### Screenshot grounding data:
BEGIN

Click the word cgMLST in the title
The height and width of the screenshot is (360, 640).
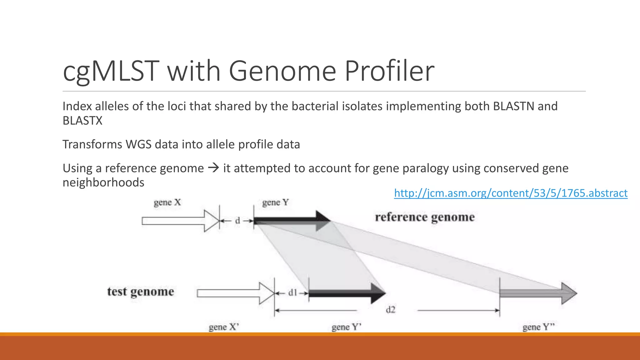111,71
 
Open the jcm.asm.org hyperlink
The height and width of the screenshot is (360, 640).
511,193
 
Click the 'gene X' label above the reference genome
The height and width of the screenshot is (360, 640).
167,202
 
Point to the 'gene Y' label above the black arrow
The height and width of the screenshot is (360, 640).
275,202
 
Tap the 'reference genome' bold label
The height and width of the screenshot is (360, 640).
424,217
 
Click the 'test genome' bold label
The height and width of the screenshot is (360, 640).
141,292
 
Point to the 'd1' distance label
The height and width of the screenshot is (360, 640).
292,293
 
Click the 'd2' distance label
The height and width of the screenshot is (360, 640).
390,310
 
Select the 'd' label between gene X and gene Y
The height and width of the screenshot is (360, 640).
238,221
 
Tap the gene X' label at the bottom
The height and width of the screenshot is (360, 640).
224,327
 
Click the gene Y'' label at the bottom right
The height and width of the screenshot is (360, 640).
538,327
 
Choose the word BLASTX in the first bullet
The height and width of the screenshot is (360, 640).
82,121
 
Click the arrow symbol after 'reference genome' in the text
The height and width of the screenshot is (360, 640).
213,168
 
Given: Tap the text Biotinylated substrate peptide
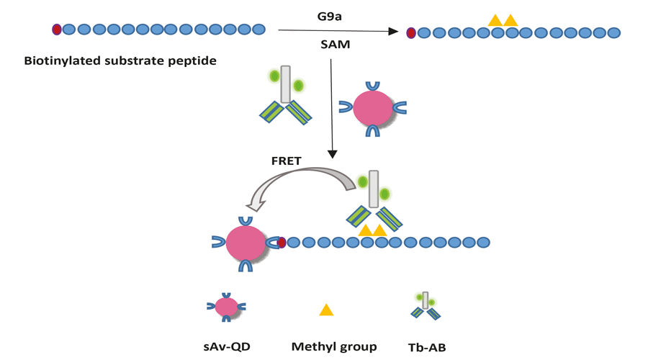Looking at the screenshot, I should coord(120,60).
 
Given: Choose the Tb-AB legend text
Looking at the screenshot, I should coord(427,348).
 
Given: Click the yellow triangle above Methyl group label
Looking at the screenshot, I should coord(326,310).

END

### What the exercise asks:
Although the records above contain pictures, only their text is to be repeated, exactly as given.

### Output for this exercise:
Click the word cgMLST in the title
The height and width of the screenshot is (360, 640).
111,71
 
Open the jcm.asm.org hyperlink
The height and width of the screenshot is (360, 640).
511,193
 
Click the 'gene X' label above the reference genome
The height and width of the screenshot is (360, 640).
167,202
 
Point to the 'gene Y' label above the black arrow
The height and width of the screenshot is (360, 640).
275,202
 
Tap the 'reference genome' bold label
The height and width of the screenshot is (360, 640).
424,217
 
Click the 'test genome' bold label
The height and width of the screenshot is (360, 640).
141,292
 
Point to the 'd1' distance label
The height and width of the screenshot is (360, 640).
292,293
 
Click the 'd2' distance label
The height and width of the screenshot is (360, 640).
390,310
 
Select the 'd' label between gene X and gene Y
The height and width of the screenshot is (360, 640).
238,221
 
Tap the gene X' label at the bottom
The height and width of the screenshot is (360, 640).
224,327
 
Click the gene Y'' label at the bottom right
The height and width of the screenshot is (360, 640).
538,327
 
Choose the word BLASTX in the first bullet
The height and width of the screenshot is (360, 640).
82,121
 
Click the arrow symbol after 'reference genome' in the text
The height and width of the screenshot is (360, 640).
213,168
 
Given: Tap the text Biotinylated substrate peptide
Looking at the screenshot, I should coord(120,60).
 
Given: Choose the Tb-AB legend text
Looking at the screenshot, I should coord(427,348).
 
Given: Click the yellow triangle above Methyl group label
Looking at the screenshot, I should coord(326,310).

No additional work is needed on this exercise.